* _Problem statement_: Once the line with "The height and" has been located in the records below, set down that line and all subsequent lines exactly, omitting the pictures.

Top of Records shown

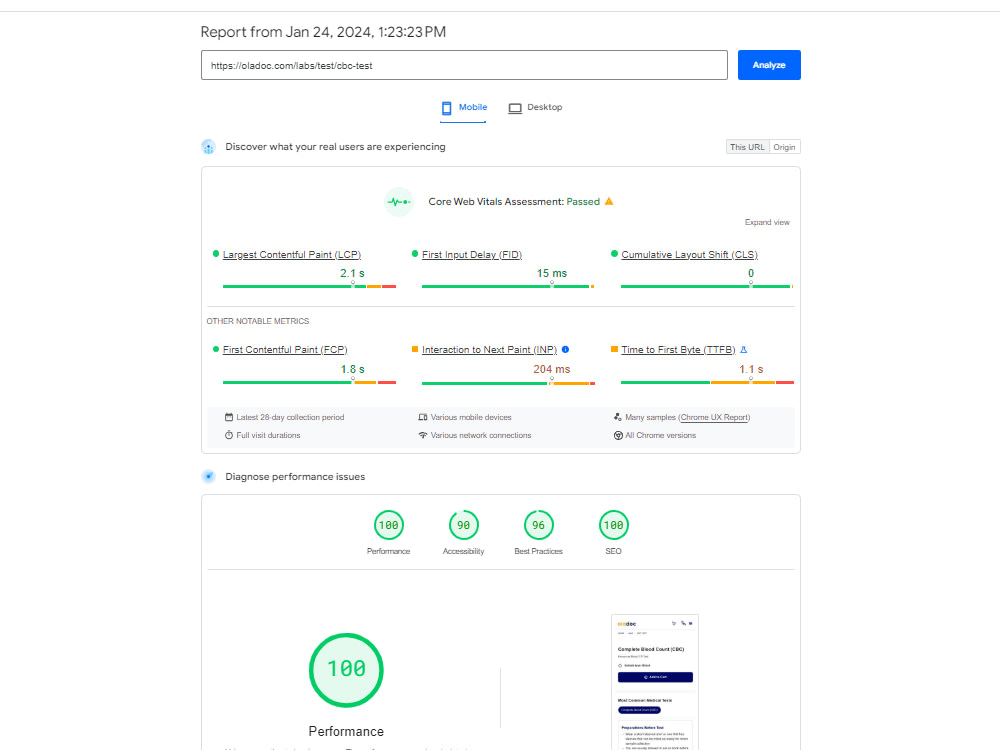Image resolution: width=1000 pixels, height=750 pixels.
Task: Click Expand view
Action: [x=767, y=221]
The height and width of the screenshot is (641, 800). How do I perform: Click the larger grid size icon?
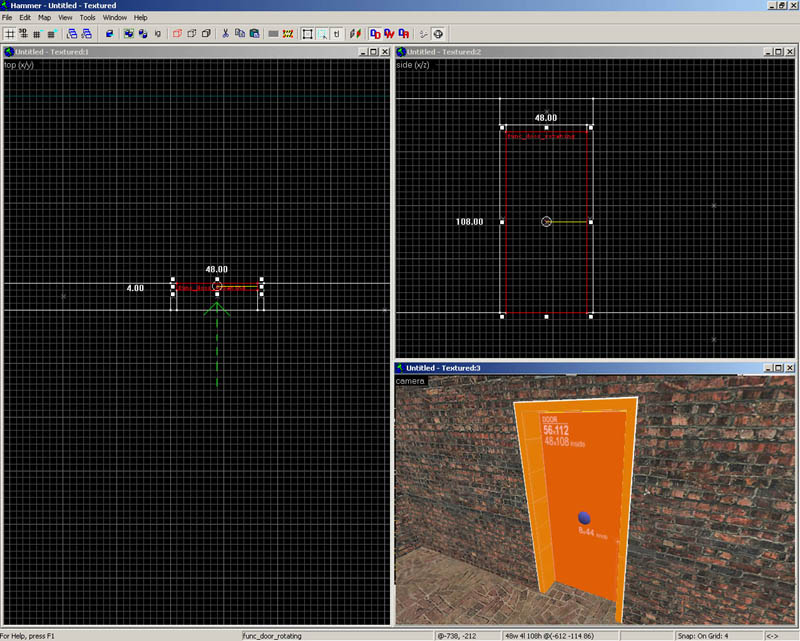click(51, 34)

Bottom of Records shown

* _Result of this task_:
The height and width of the screenshot is (641, 800). How do I perform: Click the larger grid size icon?
click(51, 34)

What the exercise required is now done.